#### WHAT TO WORK ON:
As the answer, give every line of the records that includes the word "fullscreen".

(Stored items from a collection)

>>>>>

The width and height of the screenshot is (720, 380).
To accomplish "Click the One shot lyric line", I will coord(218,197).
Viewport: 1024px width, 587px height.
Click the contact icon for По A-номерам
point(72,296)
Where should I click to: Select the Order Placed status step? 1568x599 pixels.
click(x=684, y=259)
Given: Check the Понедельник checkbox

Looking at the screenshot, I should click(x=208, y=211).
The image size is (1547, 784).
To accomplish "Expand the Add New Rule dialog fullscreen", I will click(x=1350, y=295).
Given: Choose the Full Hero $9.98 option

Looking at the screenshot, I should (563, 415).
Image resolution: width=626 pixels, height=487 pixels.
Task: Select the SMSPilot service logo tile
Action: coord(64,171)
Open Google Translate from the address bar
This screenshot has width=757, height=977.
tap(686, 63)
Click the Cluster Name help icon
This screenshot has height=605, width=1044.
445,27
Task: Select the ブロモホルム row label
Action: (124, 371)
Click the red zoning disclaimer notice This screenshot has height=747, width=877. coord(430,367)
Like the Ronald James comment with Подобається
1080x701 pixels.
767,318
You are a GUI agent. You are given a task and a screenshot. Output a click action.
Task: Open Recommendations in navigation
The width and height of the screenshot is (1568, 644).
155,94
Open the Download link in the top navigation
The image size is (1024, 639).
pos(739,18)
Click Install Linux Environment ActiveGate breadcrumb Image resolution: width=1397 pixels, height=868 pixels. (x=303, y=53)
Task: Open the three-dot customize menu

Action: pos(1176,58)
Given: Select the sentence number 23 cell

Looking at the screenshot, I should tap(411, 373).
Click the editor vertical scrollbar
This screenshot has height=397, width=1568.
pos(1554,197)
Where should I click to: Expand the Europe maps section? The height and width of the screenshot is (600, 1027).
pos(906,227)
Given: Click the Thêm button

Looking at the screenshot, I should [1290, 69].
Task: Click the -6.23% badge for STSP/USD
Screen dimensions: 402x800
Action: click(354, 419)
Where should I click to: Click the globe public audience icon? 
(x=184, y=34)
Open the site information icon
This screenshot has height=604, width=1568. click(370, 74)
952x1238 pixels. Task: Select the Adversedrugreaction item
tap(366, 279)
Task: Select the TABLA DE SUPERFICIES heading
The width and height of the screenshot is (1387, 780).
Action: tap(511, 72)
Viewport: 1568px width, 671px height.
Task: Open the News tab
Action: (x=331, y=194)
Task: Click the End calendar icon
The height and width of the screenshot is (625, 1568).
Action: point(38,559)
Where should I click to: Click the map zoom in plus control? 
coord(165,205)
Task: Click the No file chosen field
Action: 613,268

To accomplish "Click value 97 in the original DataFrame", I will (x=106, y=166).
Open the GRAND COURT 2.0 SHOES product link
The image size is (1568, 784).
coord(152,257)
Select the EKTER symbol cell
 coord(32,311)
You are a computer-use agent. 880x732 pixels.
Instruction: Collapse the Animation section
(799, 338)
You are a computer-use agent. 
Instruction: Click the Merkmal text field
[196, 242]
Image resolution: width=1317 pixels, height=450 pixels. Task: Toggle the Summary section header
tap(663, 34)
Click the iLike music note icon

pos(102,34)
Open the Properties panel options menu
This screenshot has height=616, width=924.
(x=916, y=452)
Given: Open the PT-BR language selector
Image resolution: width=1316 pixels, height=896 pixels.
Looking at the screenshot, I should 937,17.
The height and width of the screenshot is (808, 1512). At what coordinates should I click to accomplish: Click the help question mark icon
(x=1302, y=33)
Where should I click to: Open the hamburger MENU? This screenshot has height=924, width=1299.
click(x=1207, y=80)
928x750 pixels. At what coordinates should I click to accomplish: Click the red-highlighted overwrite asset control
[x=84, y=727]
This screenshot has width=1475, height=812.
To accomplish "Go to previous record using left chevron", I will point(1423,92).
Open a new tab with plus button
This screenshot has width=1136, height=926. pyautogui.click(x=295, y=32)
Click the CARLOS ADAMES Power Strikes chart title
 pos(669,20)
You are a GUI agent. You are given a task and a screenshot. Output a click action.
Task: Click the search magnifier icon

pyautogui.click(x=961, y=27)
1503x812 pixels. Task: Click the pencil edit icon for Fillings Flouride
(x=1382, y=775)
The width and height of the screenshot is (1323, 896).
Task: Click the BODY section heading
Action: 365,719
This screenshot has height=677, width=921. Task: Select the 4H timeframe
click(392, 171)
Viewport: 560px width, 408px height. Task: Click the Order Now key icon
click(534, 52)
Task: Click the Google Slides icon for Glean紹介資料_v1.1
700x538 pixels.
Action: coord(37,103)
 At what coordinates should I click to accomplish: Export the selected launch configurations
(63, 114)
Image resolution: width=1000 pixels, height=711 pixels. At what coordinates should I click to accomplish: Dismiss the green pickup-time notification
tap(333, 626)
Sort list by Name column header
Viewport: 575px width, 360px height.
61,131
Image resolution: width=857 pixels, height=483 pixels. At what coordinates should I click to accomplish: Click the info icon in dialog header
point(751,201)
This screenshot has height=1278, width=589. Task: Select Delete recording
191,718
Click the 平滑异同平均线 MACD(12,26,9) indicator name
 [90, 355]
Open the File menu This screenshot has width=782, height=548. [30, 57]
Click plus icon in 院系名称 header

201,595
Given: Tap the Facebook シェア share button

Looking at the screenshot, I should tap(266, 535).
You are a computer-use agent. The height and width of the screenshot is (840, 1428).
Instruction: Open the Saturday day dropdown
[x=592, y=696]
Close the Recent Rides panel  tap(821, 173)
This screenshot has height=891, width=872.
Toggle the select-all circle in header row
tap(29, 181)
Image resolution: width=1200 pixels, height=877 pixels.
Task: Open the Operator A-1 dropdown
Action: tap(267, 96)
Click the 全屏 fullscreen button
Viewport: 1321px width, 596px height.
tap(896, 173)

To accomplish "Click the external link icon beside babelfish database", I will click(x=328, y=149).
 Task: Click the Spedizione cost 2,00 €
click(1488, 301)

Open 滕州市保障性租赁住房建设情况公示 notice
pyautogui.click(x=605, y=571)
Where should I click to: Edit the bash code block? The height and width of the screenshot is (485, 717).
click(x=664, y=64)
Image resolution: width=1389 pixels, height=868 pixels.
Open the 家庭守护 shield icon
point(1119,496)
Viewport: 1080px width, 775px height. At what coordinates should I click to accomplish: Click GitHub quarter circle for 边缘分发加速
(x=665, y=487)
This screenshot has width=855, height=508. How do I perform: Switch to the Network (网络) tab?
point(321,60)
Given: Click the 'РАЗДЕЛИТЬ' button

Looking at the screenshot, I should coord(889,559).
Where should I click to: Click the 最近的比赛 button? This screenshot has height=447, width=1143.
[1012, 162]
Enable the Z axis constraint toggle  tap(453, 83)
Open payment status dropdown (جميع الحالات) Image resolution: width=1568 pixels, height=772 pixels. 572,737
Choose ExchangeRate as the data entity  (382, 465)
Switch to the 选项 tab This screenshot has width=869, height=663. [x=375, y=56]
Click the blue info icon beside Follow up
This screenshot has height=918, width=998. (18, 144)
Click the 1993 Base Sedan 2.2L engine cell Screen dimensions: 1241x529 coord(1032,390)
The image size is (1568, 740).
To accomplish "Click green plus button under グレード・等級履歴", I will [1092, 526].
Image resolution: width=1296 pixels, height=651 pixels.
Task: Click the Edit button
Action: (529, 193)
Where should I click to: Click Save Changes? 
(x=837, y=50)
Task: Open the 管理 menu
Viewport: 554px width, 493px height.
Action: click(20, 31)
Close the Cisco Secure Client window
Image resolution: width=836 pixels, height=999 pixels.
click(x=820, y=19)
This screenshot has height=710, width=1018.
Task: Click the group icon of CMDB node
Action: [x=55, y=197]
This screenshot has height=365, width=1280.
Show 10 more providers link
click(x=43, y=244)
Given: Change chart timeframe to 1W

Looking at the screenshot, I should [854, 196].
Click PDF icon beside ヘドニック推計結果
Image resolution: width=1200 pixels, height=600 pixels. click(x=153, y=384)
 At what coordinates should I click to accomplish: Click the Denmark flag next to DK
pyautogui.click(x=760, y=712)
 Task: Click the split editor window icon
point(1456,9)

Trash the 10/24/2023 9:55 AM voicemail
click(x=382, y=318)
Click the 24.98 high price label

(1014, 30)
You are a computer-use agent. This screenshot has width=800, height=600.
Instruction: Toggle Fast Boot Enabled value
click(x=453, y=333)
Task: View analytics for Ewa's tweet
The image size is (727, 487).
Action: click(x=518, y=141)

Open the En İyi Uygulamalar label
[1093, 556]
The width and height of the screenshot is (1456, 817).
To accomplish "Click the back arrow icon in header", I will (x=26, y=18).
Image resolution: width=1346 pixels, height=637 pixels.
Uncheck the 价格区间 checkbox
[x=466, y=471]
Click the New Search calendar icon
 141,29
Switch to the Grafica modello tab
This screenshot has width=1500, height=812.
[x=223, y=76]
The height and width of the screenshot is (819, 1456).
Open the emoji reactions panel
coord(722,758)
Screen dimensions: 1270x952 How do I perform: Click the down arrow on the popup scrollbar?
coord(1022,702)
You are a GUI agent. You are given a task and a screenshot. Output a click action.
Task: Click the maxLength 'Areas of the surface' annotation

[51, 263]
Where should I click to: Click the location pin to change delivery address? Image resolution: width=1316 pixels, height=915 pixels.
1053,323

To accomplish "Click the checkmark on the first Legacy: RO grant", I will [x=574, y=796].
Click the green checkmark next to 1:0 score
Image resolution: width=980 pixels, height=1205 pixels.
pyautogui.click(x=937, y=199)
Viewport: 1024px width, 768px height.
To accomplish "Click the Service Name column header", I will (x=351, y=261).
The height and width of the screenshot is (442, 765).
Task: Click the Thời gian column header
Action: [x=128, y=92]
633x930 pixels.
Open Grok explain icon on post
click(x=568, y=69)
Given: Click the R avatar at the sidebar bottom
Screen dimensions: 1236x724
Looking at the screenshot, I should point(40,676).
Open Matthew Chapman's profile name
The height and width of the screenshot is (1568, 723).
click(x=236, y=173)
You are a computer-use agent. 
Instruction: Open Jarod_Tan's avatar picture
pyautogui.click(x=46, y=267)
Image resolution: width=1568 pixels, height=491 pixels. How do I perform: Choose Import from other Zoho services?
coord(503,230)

<<<<<

#### RESPONSE BOX:
To accomplish "Expand the Add New Rule dialog fullscreen", I will click(x=1350, y=295).
Click the 全屏 fullscreen button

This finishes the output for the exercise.